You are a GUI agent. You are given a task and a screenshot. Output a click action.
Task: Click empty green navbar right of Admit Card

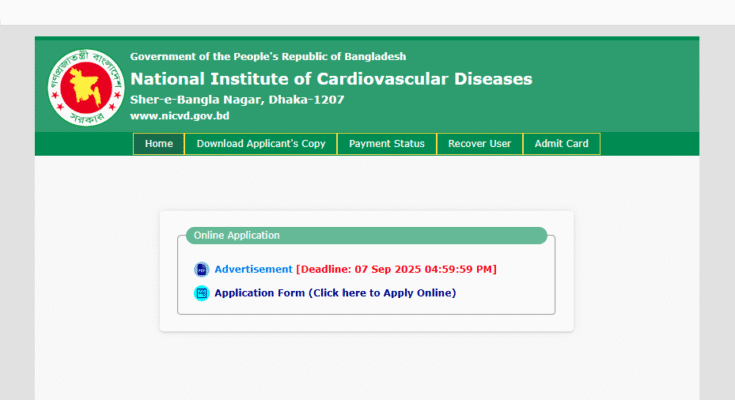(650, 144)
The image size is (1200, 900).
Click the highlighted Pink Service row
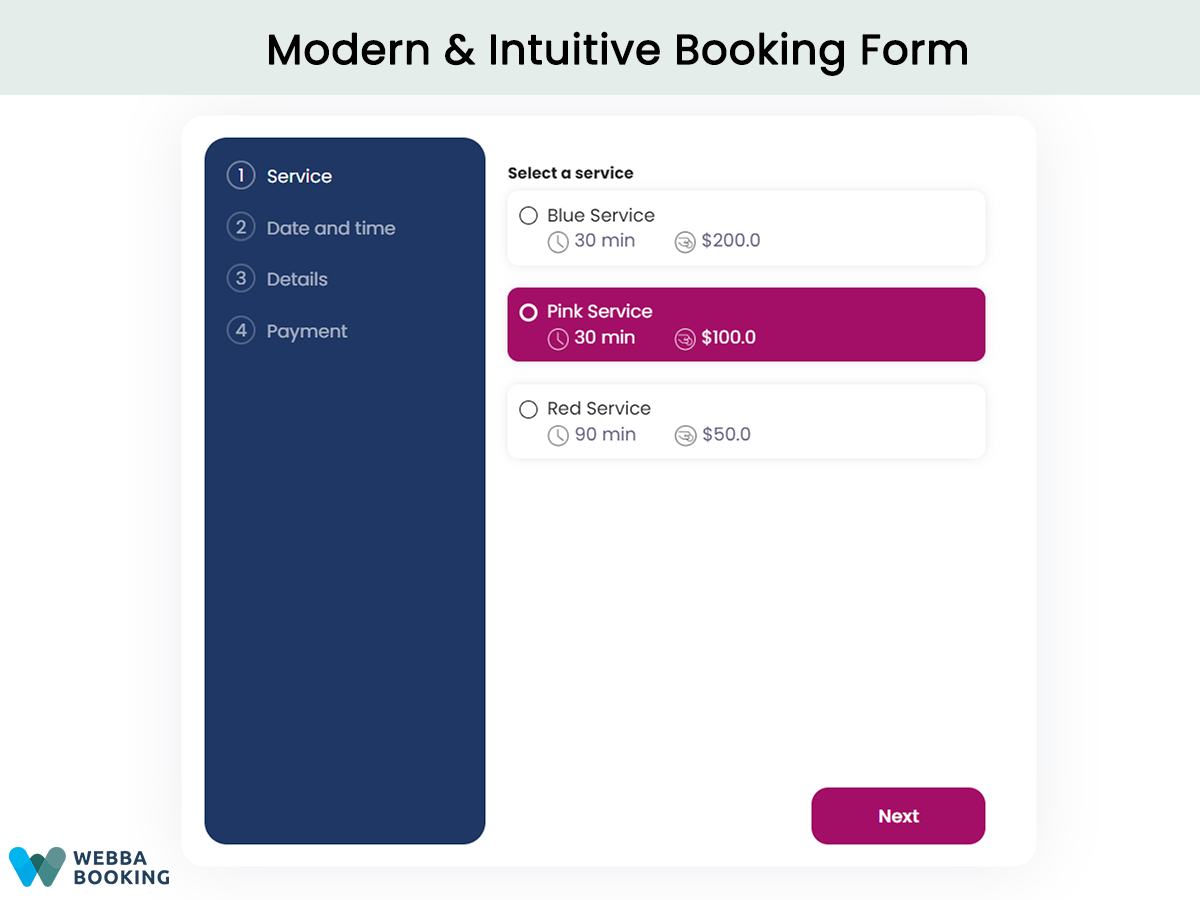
---
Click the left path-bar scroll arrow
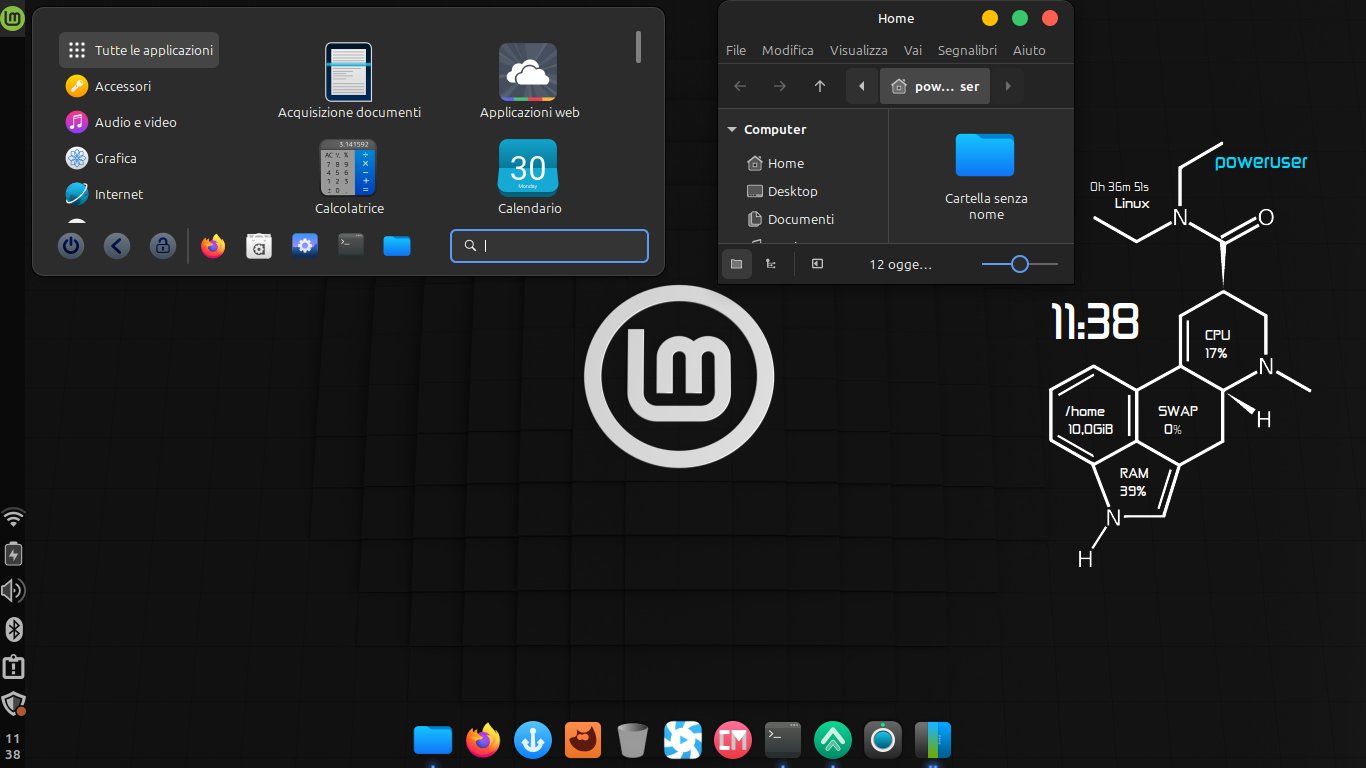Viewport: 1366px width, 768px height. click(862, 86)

#### [Task item]
Look through the listing above for the line with "Task: Click empty" and the line with "Click the highlighted Pink Service row". Write out exactly those lines and everything between, leaving out pictures.

#### [Result]
Task: Click empty green navbar right of Admit Card

(650, 144)
The image size is (1200, 900).
Click the highlighted Pink Service row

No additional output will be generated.